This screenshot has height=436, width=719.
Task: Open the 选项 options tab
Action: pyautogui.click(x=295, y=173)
...
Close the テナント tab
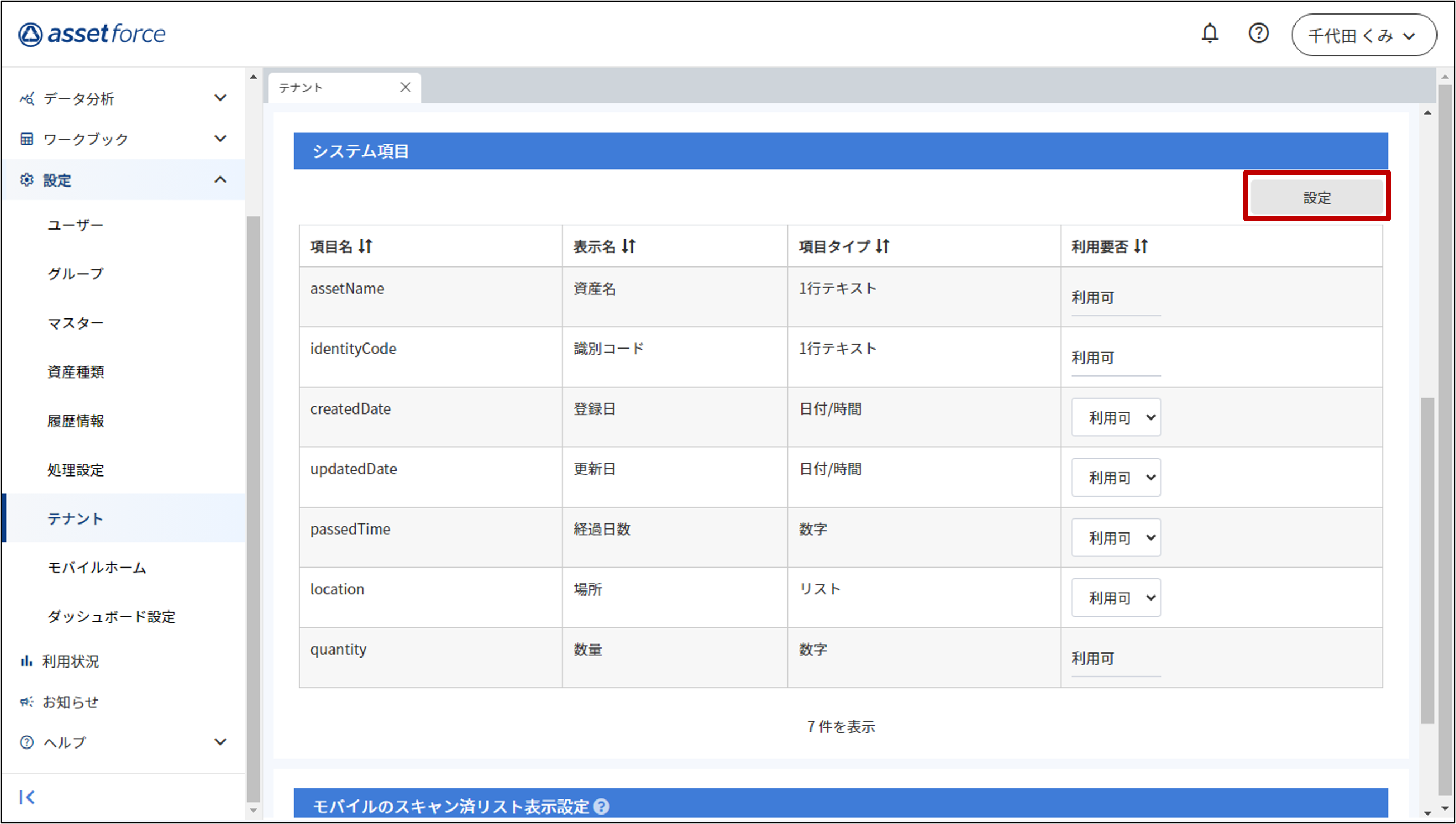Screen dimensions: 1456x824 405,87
* * *
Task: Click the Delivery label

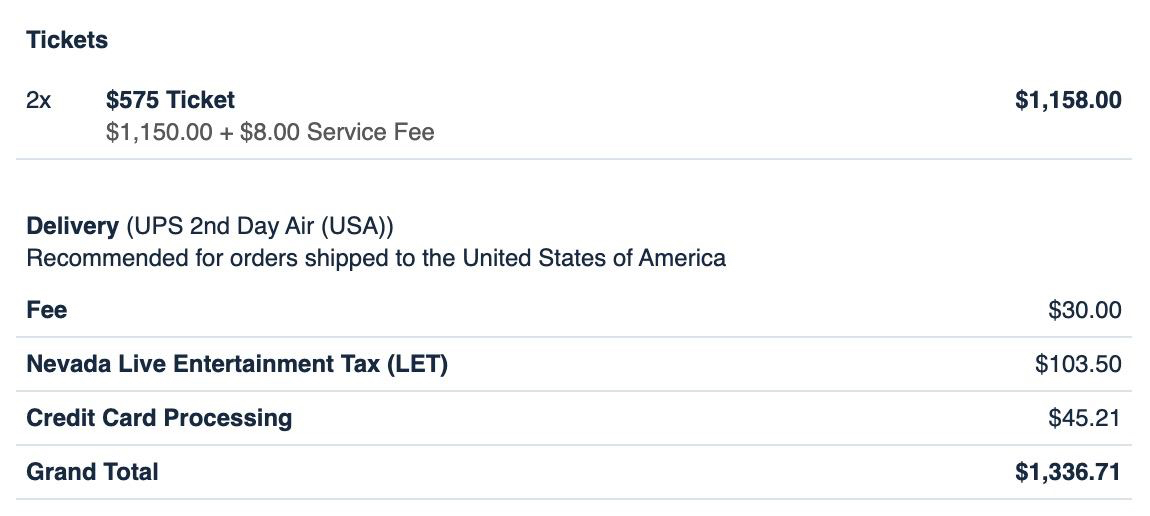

To be done:
Gather every line of the material above that contains the string "Task", and treat uppercase and lowercase letters as distinct.

Result:
Task: Open the 选项 options tab
Task: Click the Delivery label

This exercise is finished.